Russia's deputy U.N. Ambassador Dmitry Polyanskiy said Moscow was always in favor of "in-person diplomacy at the UN," but accused his Western counterparts of double standards.
"This is at a time where the representatives of African countries, who frequently encounter similar difficulties when it comes to arriving in New York ... have been refused this similar right," Polyanskiy told the General Assembly on Friday.
Russian ally Belarus attempted to amend the decision to strip out any reference to Ukraine and essentially allow any world leaders to address this year's U.N. gathering via video. It was defeated, receiving only 23 votes in favor and 67 votes against, while 27 states abstained.
For the past two years world leaders have been allowed to submit video statements because of the COVID-19 pandemic, but this year they are expected to travel to New York to speak in the U.N. General Assembly chamber.
Within a week of Russia's Feb. 24 invasion of its neighbor Ukraine, nearly three-quarters of the General Assembly voted to reprimand Moscow and demand it withdraw its troops.
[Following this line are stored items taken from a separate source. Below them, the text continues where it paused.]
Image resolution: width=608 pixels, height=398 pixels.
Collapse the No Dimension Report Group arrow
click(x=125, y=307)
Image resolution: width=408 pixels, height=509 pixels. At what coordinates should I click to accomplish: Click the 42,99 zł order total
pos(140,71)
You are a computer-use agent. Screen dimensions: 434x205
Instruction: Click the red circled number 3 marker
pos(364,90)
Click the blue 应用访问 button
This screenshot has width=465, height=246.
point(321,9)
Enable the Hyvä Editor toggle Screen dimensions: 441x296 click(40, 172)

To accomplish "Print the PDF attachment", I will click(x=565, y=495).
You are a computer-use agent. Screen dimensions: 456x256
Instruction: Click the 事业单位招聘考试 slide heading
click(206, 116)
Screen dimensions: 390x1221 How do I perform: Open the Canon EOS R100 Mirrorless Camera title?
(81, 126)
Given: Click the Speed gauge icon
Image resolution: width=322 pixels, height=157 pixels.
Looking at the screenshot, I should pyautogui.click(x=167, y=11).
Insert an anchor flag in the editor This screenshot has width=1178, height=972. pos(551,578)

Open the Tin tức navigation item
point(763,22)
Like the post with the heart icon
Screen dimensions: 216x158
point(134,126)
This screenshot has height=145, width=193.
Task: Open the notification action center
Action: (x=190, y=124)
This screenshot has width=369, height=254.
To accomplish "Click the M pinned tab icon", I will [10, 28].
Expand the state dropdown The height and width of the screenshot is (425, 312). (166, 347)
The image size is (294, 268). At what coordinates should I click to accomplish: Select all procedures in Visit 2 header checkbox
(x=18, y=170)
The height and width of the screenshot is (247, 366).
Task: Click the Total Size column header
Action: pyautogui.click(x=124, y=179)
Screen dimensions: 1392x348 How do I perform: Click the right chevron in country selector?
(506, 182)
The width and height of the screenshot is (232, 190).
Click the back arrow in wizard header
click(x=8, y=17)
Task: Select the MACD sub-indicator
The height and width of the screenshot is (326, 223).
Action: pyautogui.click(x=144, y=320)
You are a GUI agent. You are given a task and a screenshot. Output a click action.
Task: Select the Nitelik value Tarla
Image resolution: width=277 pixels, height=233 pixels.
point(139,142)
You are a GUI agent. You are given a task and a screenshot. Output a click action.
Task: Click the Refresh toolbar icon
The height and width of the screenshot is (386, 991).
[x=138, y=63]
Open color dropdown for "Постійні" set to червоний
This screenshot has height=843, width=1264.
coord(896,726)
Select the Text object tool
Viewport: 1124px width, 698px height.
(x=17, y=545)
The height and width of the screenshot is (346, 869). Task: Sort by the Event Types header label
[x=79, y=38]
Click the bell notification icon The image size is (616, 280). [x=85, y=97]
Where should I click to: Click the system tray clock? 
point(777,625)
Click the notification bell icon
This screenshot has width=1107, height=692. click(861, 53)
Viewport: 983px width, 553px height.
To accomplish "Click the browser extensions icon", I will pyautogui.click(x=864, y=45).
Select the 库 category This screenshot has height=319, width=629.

Three weeks ago it again overwhelmingly denounced Russia for creating a "dire" humanitarian situation.
On Friday, Ukrainian officials provided more details of what they said was a mass burial site with hundreds of bodies in territory recaptured from Russian forces. Zelenskiy called the discovery proof of war crimes by Russia. Moscow denies that its forces have committed war crimes.